begin Dataset records

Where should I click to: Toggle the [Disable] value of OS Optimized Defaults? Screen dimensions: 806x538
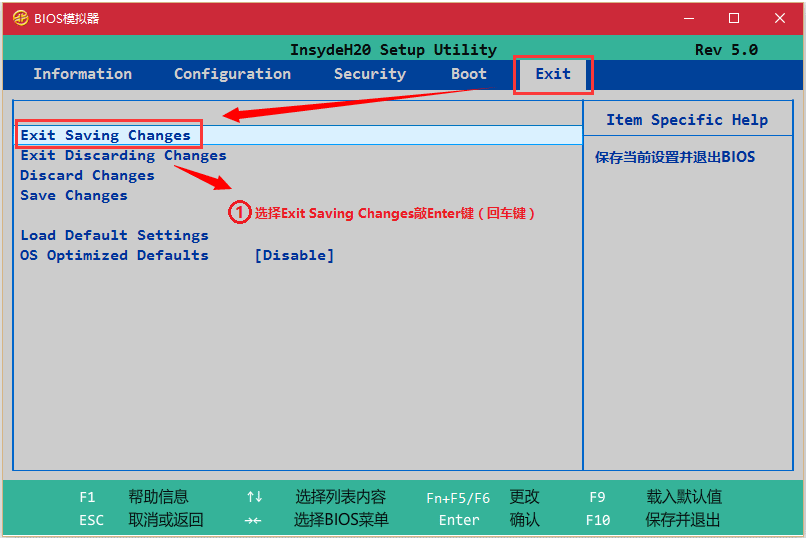pos(294,255)

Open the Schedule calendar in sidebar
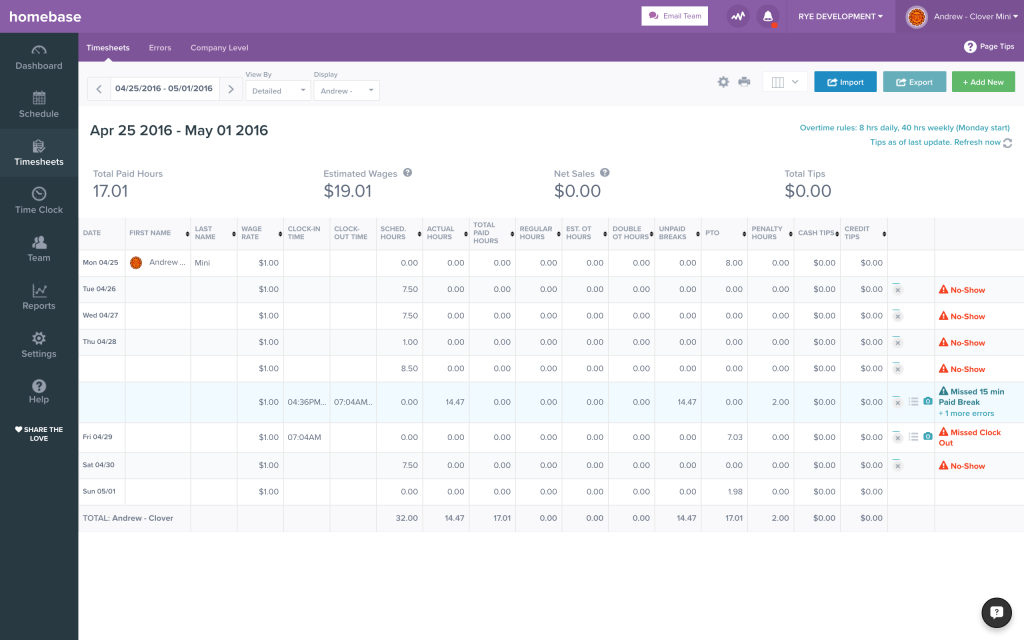tap(39, 105)
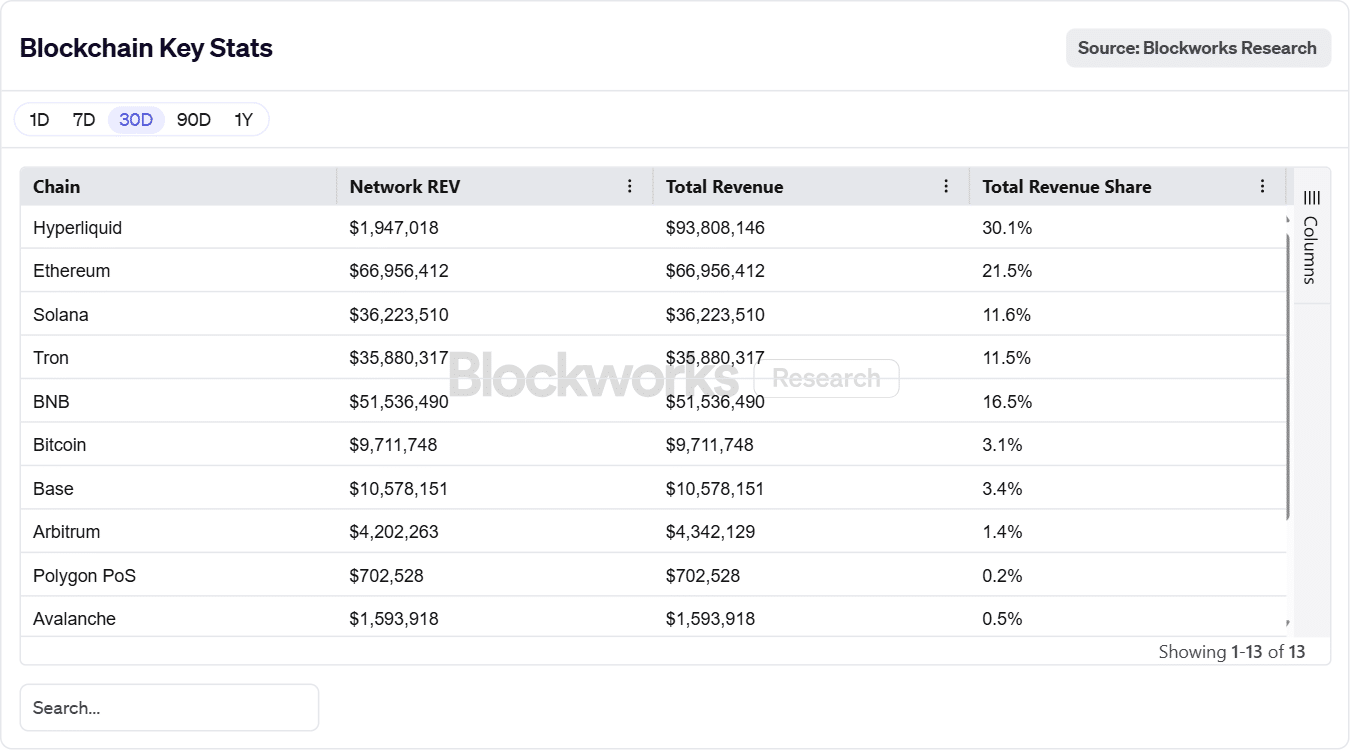
Task: Switch to the 90D time range
Action: pos(194,120)
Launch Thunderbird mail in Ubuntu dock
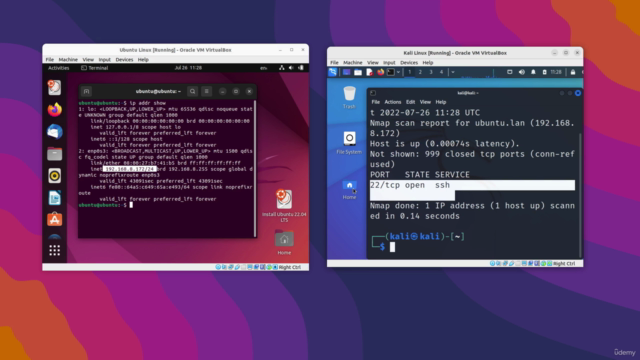This screenshot has width=640, height=360. (x=55, y=132)
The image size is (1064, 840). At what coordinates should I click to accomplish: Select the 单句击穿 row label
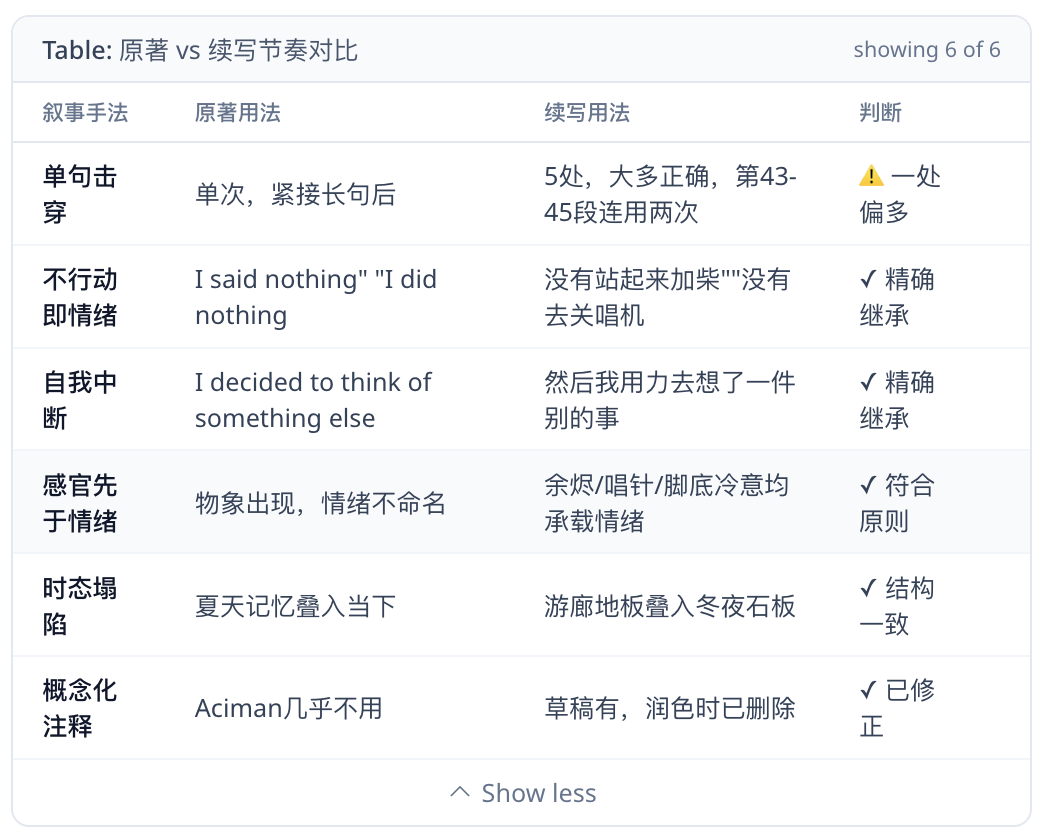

end Dataset records

#### [What is being asked]
Can you pull every text line out of the records above, reproducing each one word for word and leaving the pictures out?

#### [Full response]
Where should I click to: Toggle the [Disable] value of OS Optimized Defaults? Screen dimensions: 806x538
pos(294,255)

Open the Schedule calendar in sidebar
tap(39, 105)
Task: Switch to the 90D time range
Action: pos(194,120)
Launch Thunderbird mail in Ubuntu dock
This screenshot has width=640, height=360. (x=55, y=132)
The image size is (1064, 840). At what coordinates should I click to accomplish: Select the 单句击穿 row label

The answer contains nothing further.